■ **Task goal**
Please answer these questions about the passage, one per line:
1. Which game does the first writer say uses no equivalent leader scale?
2. Which leader is described as a hard hitter, and what rating does that give him?
3. What had to change dramatically when the rout rules were changed?

■ **Passage**
◆ ◆ ◆ ◆ ◆ ◆ ◆

I disagree that a leaders FP is a " fine representation " of leadership { no such equivalent scale is used in say " Napoleon 1815 " and are Wellington & Napoleon supposed to be " inferior " to Civil War leaders ??
all i am saying that the existing rule is Exaggerated..

I do not think you can justifiably compare this game's leader rules to Napoleon's rules. They are very different games, with very different scales and goals. The leader rules are an attempt to offer simple rules that catch the flavor of the role of leaders in the Civil War. Of course it could be more historical, more accurate, more detailed, but that was not the intent. Their firepower reflects, as far as I can tell, their impact on the fighting where they are. Longstreet was considered to be a hard hitter (hence F3) whereas a McClellan was not (hence F1). It is not the leader firing, it is his tactical leadership in the actual fighting.

Polish5 wrote:

the Outflank rule - well i prefer the old one. And should there not be a chance that the unit is " on its way " but not arrived yet { rather than it turns up always with surprise OR it gets lost AND loses stragglers } Understand my point ?

The old rules were more involved, and took longer to write. I believe the goal was to simplify and shorten the rules wherever possible. Also, the flank rules had to change dramatically when the rout rules were changed. If taking the enemy flank merely poses a greater threat to the center column, then the old flanking rules were fine. But if taking the enemy's flank routs him and ends the battle immediately, the flank rules have to be toned down. Personally, I liked the old rout and flank rules better, but they also involved many more rules on enfilade fire, movement, etc. The new rules streamline the rule book well.

◆ ◆ ◆ ◆ ◆ ◆ ◆

■ **Dataset rows**
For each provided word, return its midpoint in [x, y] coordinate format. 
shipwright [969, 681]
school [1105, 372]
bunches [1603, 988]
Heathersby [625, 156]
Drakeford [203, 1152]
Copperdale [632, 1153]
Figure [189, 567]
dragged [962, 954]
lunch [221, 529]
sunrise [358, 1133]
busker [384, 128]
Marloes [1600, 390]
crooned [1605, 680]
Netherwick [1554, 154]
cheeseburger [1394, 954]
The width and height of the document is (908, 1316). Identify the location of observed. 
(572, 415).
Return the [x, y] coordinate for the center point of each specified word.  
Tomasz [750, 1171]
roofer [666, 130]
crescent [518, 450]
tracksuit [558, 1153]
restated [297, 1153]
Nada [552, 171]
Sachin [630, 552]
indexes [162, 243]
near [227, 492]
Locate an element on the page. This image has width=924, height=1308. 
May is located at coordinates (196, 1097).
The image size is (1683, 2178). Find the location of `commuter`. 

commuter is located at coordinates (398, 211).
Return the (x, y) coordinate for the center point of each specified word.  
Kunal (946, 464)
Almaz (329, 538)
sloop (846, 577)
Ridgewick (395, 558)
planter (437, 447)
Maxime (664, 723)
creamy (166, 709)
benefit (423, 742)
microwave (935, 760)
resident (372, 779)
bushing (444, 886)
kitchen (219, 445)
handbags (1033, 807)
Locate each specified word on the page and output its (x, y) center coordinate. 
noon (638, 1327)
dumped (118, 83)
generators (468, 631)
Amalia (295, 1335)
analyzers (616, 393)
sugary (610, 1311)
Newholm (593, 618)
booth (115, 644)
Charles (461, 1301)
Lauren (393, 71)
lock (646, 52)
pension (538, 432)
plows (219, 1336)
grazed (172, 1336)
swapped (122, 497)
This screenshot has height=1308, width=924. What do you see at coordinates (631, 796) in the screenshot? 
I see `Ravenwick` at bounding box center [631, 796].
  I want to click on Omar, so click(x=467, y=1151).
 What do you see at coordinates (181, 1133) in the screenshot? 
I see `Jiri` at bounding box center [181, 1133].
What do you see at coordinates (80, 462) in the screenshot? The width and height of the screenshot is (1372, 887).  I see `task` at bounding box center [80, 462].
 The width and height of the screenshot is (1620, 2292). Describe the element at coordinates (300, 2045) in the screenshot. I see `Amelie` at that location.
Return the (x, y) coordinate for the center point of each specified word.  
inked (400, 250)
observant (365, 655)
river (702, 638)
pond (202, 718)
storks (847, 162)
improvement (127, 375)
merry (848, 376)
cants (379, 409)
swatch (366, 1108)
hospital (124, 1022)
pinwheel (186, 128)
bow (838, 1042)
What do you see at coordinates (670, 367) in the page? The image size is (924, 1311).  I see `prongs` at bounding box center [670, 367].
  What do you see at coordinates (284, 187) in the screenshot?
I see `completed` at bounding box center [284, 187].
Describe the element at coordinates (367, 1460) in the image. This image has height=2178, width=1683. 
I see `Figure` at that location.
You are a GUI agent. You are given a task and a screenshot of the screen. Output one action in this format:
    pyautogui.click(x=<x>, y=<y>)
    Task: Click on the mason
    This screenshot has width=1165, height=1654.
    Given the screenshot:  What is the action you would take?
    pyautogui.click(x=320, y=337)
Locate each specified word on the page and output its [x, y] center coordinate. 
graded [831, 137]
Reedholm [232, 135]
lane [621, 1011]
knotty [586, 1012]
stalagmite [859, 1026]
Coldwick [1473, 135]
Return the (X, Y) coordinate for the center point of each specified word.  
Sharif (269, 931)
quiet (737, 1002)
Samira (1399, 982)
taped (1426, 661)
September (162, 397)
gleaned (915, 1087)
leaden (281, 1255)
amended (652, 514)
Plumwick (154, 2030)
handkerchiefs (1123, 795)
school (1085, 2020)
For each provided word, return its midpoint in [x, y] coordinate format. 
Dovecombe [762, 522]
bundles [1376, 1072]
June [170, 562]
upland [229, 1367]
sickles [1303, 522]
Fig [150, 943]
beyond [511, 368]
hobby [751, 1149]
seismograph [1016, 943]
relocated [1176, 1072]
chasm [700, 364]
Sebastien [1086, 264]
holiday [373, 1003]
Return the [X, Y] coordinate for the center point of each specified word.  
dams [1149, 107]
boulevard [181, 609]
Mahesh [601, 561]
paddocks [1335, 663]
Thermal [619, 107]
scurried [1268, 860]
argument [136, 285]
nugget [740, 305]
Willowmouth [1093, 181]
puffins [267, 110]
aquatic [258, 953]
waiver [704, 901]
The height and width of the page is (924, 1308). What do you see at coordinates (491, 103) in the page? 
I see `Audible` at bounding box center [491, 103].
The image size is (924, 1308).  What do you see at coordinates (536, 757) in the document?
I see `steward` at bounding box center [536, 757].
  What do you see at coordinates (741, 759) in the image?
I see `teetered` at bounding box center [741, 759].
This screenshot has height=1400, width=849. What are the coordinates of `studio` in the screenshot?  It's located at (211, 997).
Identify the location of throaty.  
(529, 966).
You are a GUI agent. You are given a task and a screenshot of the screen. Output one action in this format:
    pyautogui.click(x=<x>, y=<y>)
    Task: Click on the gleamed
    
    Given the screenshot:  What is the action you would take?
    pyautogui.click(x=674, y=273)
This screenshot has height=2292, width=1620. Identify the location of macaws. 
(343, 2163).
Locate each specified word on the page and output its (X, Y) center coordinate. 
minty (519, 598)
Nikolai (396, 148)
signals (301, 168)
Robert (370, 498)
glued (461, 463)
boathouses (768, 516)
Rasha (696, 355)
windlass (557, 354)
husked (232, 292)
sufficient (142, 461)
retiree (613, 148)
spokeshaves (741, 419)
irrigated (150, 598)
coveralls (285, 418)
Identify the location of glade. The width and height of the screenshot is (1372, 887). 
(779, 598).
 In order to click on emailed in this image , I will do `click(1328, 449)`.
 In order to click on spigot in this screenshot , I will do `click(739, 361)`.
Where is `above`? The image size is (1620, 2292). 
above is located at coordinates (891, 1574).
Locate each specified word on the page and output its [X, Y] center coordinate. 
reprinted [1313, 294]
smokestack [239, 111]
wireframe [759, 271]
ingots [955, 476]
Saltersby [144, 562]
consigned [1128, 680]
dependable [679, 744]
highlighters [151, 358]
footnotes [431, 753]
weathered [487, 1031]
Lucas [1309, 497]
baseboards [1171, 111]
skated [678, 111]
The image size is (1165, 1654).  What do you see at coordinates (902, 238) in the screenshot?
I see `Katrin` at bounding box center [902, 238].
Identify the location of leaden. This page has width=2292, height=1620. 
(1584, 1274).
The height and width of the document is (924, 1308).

◆ ◆ ◆ ◆ ◆ ◆ ◆

■ **Solution for this problem**
1. "Napoleon 1815"
2. Longstreet, rated F3
3. The flank rules